[What is required] From the records that follow, copy every line that contains the word "accomplish".

[Records provided]
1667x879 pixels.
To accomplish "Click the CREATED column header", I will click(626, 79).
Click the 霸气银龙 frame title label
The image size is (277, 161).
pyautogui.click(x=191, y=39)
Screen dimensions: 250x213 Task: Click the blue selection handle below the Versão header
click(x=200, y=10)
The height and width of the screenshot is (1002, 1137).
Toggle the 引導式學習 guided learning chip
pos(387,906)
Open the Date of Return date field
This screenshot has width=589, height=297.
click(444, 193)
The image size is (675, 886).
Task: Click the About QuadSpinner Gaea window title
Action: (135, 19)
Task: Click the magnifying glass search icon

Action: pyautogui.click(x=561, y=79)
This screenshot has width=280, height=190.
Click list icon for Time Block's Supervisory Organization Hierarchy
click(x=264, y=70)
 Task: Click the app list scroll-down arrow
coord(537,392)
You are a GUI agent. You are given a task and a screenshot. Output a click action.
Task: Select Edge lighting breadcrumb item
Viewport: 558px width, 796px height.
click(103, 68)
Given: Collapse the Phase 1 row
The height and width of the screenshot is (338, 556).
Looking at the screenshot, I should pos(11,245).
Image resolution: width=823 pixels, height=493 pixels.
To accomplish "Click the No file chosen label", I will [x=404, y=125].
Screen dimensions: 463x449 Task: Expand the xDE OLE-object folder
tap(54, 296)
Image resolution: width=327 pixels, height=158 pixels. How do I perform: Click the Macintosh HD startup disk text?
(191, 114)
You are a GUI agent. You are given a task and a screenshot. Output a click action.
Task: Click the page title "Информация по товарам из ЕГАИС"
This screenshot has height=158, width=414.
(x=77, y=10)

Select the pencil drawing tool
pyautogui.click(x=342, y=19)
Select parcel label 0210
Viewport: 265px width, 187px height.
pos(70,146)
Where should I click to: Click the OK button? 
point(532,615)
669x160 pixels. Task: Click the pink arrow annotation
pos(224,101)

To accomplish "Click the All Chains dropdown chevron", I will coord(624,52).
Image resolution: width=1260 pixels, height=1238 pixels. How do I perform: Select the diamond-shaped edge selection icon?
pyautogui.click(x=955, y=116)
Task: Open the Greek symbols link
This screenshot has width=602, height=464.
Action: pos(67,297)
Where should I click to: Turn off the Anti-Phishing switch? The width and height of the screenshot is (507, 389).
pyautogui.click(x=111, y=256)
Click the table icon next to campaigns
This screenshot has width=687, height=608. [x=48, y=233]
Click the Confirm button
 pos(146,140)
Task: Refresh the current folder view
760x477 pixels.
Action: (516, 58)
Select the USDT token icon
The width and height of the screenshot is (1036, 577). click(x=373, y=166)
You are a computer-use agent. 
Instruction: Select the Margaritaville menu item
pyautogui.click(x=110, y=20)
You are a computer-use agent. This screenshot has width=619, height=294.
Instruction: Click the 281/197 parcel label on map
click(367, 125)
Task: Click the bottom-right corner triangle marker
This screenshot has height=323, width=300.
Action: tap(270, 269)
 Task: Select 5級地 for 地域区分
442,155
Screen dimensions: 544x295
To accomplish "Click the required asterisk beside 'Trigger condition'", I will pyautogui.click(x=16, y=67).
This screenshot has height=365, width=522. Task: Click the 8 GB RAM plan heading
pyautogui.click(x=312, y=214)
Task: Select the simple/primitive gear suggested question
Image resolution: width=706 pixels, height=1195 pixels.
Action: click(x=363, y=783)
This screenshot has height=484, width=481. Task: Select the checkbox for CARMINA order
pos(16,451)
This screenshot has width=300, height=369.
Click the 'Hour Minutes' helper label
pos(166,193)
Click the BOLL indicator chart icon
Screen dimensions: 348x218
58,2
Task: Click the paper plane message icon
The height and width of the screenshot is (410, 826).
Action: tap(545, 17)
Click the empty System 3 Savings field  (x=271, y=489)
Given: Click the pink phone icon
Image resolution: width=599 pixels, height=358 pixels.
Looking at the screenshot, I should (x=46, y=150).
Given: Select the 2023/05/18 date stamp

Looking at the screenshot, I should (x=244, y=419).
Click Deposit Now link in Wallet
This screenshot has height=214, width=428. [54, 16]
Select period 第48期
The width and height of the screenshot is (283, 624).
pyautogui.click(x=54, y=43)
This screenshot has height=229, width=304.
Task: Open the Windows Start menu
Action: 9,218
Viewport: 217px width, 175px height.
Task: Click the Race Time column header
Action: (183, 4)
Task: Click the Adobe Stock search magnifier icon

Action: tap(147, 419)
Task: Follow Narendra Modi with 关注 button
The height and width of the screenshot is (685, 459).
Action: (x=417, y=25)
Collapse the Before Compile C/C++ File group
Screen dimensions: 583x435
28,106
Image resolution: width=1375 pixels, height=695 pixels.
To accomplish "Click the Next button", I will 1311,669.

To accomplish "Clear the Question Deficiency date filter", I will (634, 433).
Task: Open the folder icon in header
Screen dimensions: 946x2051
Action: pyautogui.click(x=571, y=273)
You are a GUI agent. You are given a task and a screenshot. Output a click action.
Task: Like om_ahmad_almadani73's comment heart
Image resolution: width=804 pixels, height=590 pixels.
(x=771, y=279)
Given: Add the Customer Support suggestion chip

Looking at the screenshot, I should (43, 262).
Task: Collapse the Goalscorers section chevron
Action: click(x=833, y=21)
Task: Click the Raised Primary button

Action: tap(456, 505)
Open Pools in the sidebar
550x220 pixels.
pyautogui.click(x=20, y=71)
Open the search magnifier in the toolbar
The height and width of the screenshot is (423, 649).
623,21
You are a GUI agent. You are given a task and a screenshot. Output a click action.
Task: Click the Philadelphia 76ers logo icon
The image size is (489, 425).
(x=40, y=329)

[Task result]
To accomplish "Click the CREATED column header", I will click(626, 79).
To accomplish "Click the No file chosen label", I will [x=404, y=125].
To accomplish "Click the All Chains dropdown chevron", I will coord(624,52).
To accomplish "Click the required asterisk beside 'Trigger condition'", I will pyautogui.click(x=16, y=67).
To accomplish "Click the Next button", I will 1311,669.
To accomplish "Clear the Question Deficiency date filter", I will (634, 433).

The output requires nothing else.